The Applicant, a company incorporated under the laws of the USA, is engaged in the business of outwear manufacture and selling skiwear. The Applicant has a liaison office in Chennai, India (“LO”). The LO, besides co-coordinating for purchase of goods from India, Egypt and Bangladesh was engaged in activities relating to other purchase functions of the Applicant like vendor identification, quality control, uploading prices on internal product data management etc. The goods procured by the LO are directly sold outside India.

With the above background, the Applicant sought an advance ruling as regards the taxability of its income in India under the provisions of the Income Tax Act, 1961 (“ITA”) and the Treaty. The main contentions of the Applicant were as below.

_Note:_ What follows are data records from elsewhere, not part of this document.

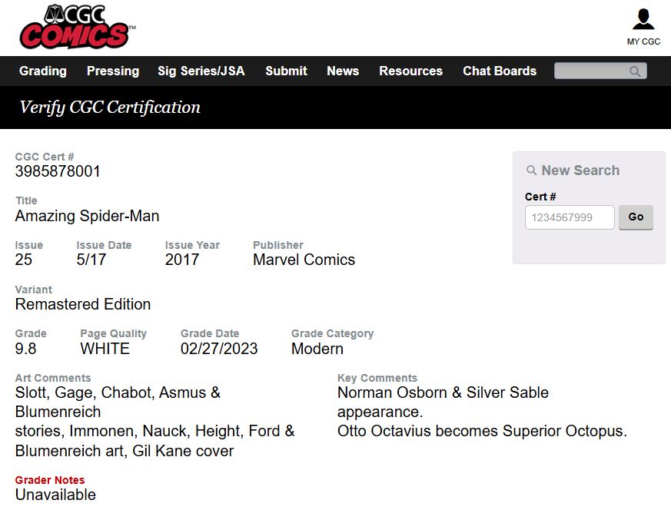The height and width of the screenshot is (510, 671).
Task: Click the Marvel Comics publisher text
Action: click(304, 260)
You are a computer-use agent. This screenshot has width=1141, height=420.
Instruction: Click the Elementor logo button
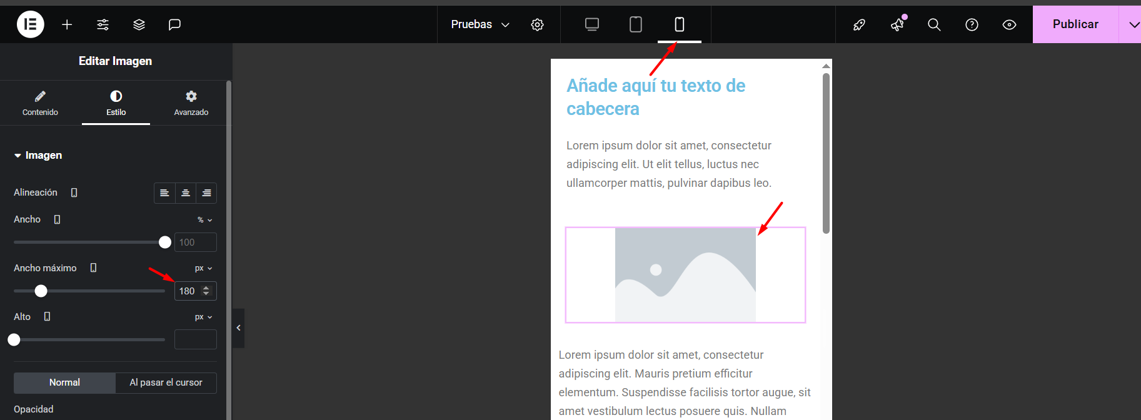click(x=30, y=24)
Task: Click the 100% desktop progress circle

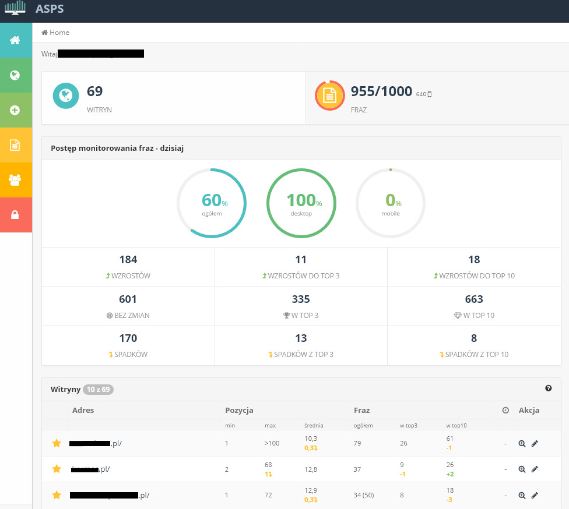Action: click(x=301, y=204)
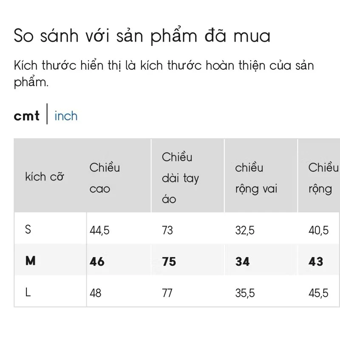Click shoulder width value 35,5
This screenshot has height=340, width=340.
click(x=245, y=293)
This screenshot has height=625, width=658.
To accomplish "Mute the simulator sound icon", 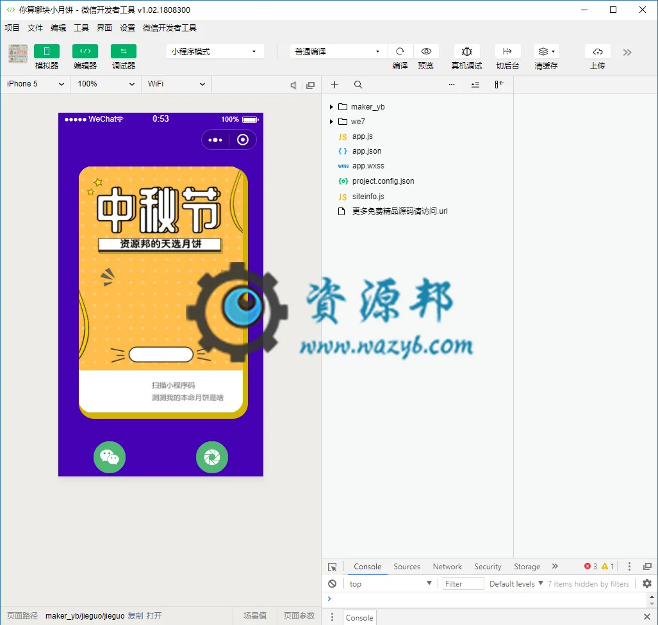I will point(293,85).
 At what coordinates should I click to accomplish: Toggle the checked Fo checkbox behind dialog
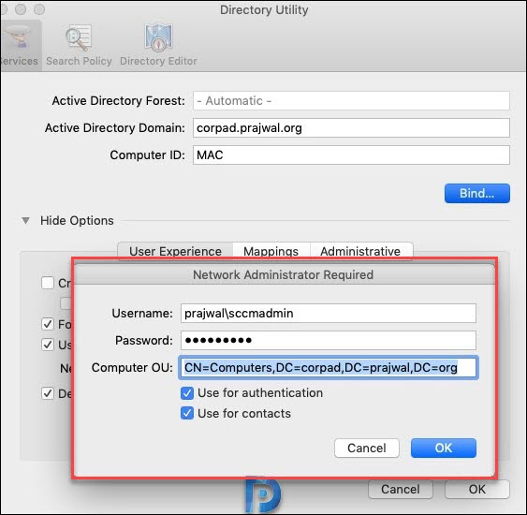48,324
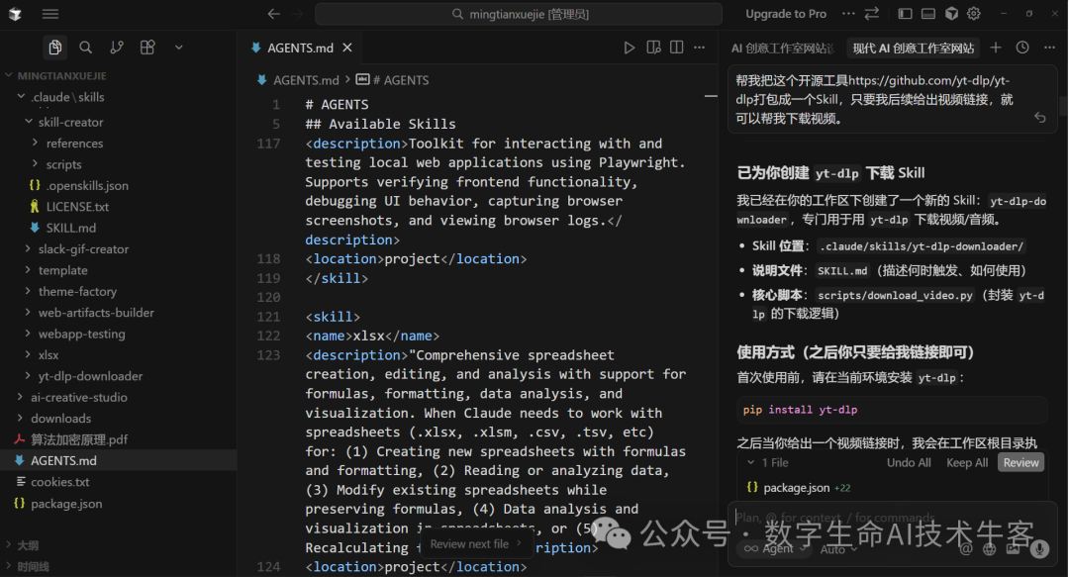1069x577 pixels.
Task: Activate the microphone icon in chat input
Action: click(1039, 551)
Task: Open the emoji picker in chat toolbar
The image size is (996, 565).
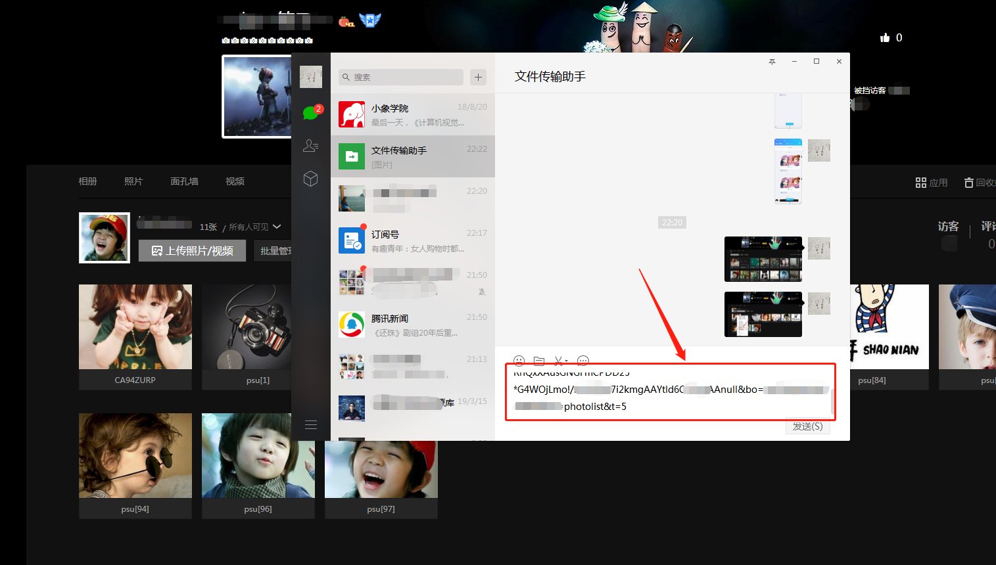Action: coord(519,361)
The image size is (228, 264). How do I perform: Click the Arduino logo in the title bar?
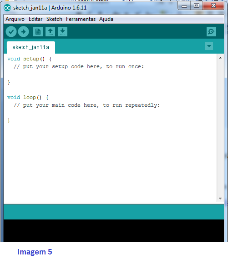click(7, 8)
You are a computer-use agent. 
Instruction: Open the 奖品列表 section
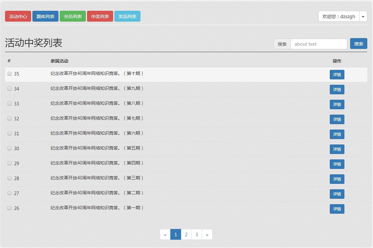pos(127,17)
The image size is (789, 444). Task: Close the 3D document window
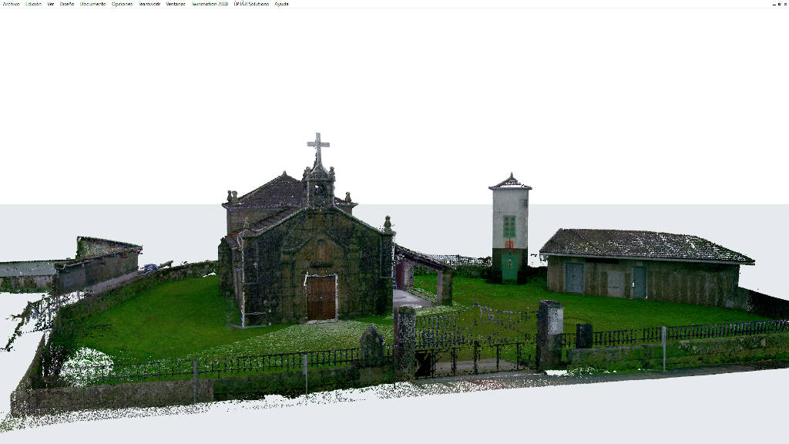click(784, 4)
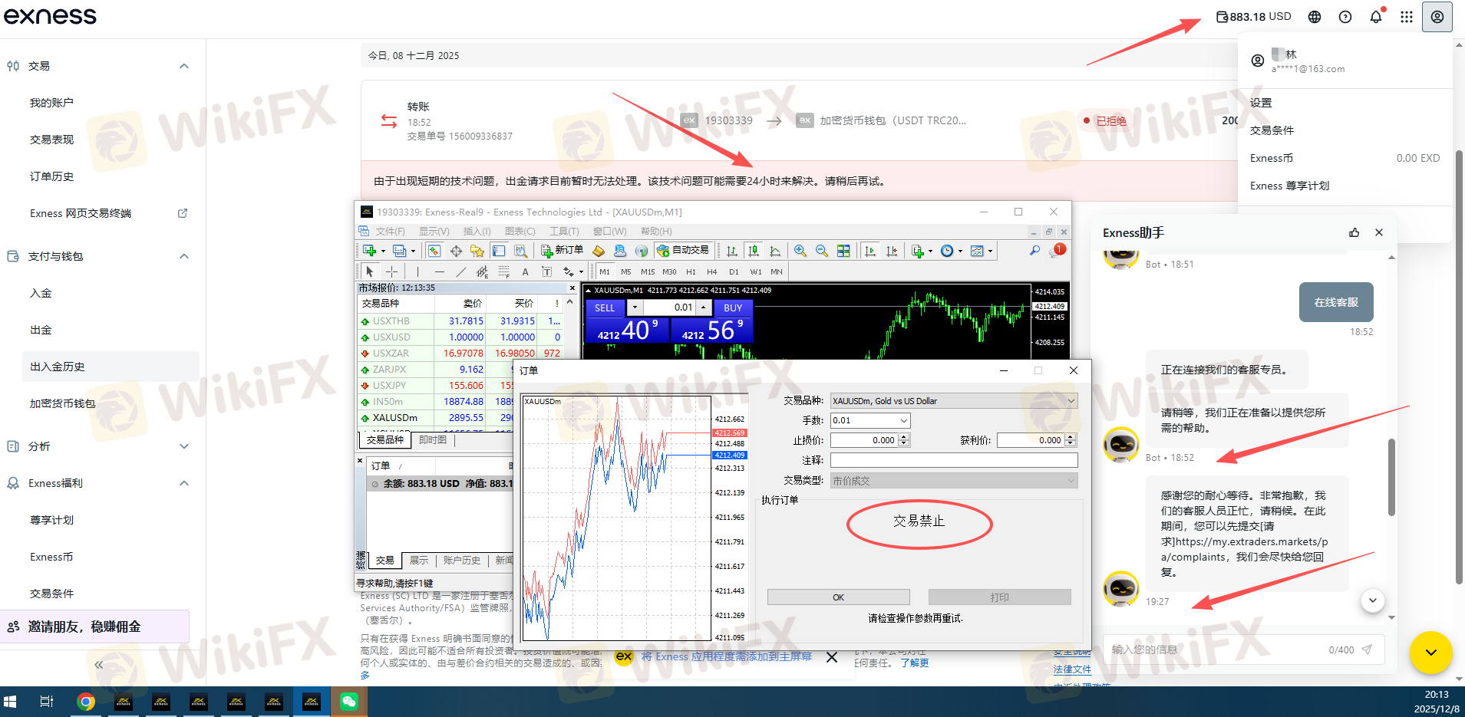
Task: Open Chrome from the taskbar
Action: 86,702
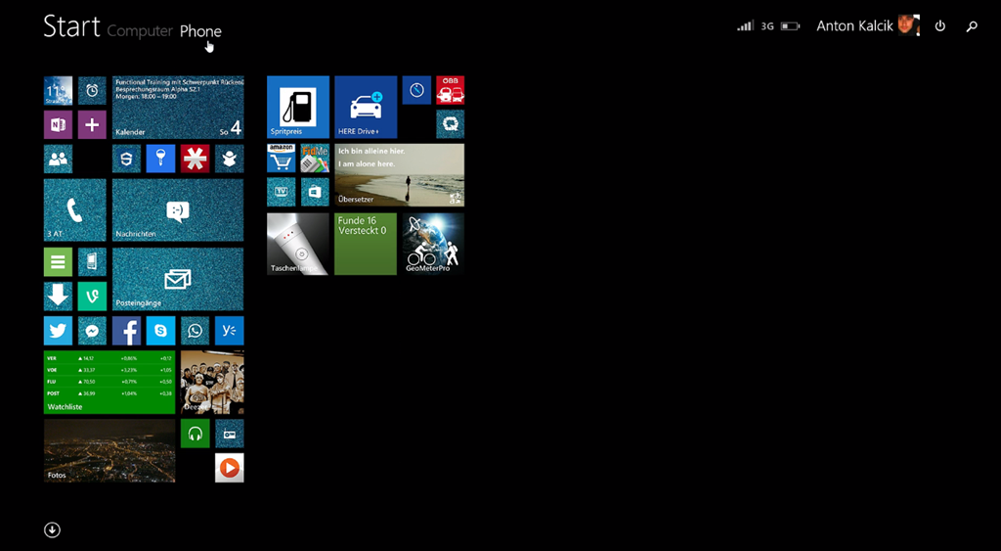Open the ÖBB train app tile
The height and width of the screenshot is (551, 1001).
450,90
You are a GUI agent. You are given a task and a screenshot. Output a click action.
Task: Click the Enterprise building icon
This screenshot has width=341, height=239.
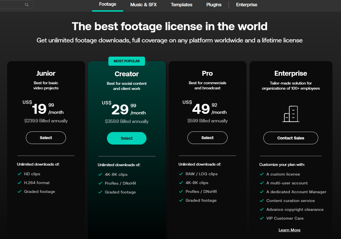point(291,114)
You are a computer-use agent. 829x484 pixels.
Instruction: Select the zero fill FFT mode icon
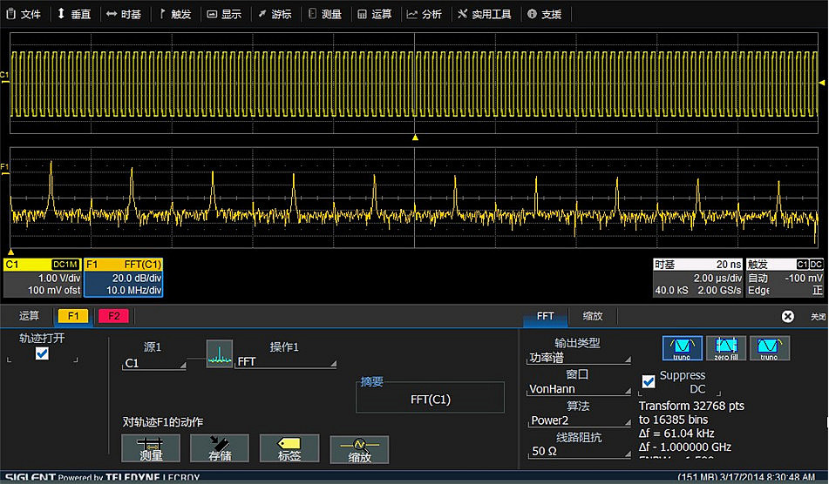tap(726, 349)
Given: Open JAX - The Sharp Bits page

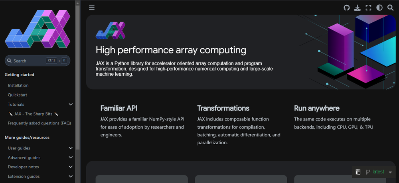Looking at the screenshot, I should [34, 114].
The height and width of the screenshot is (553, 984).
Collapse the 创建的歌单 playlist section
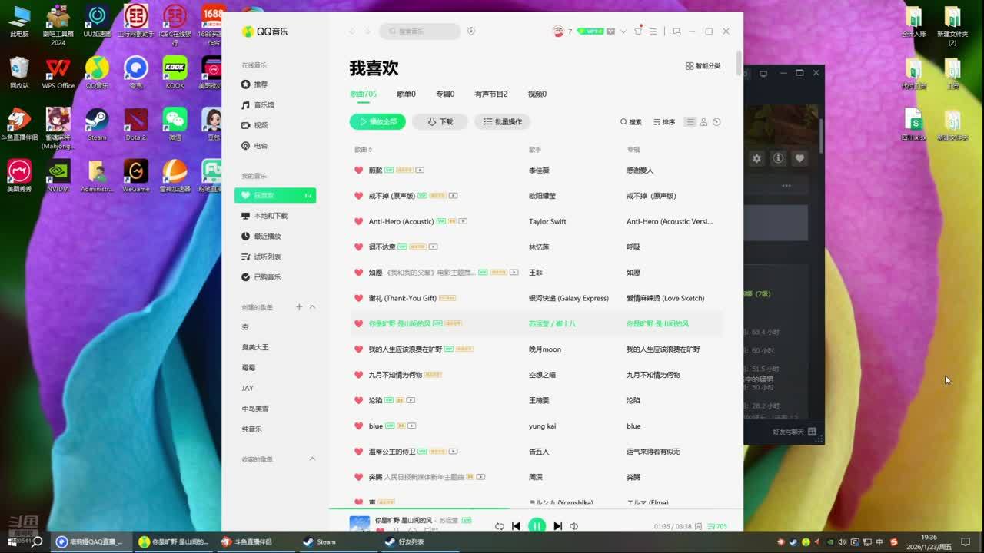pos(312,307)
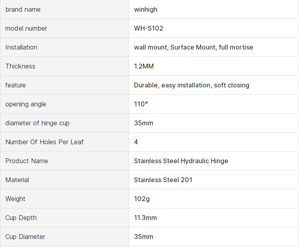Select the 102g weight value
This screenshot has width=299, height=247.
(x=142, y=199)
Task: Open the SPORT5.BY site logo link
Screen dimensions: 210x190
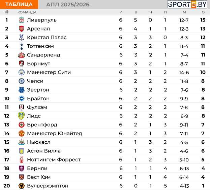Action: (187, 4)
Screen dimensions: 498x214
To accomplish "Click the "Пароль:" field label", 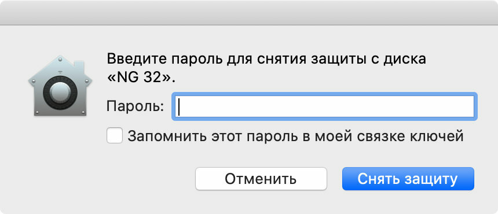I will click(x=136, y=106).
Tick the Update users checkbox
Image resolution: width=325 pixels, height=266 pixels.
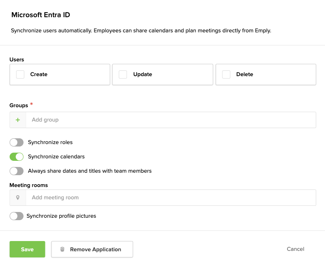123,74
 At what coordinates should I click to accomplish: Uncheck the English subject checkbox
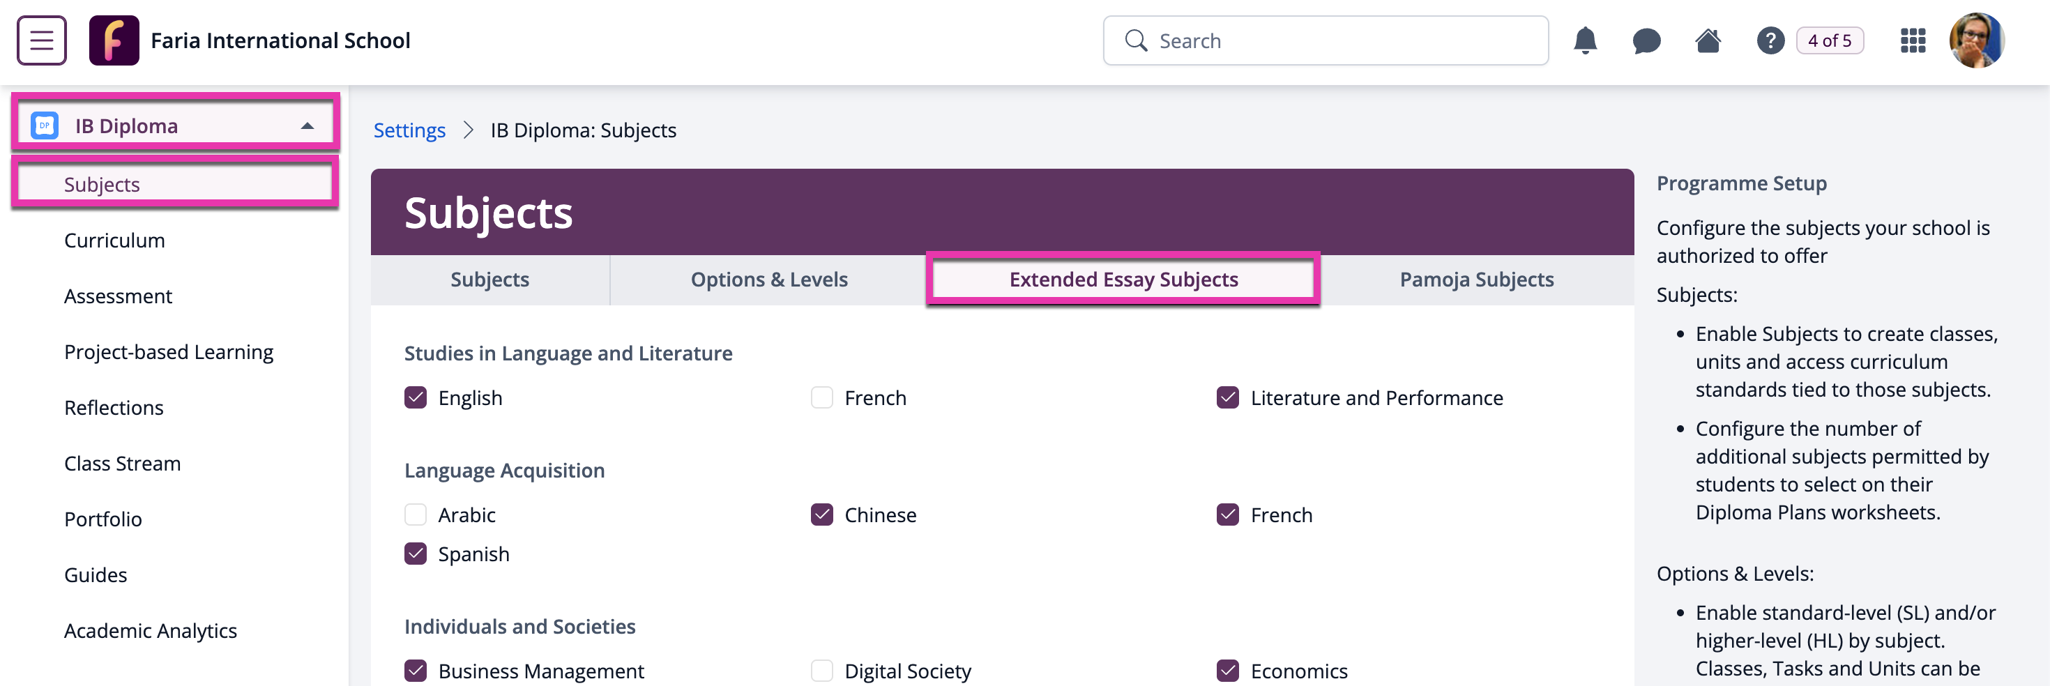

The Applicant stated before the AAR that the LO’s India centric activities included purchase of goods but no products were sold in India. Hence, the Applicant did not undertake any revenue generating activities in India. Therefore, the activities of the LO should not lead to any tax incidence under the ITA. The Applicant specifically relied on the Explanation 1(c) of Section 9(1)(i) of ITA which provides that no income of a non-resident shall be deemed to accrue or arise in India, through or from operations which are confined to the purchase of goods in India for purpose of export.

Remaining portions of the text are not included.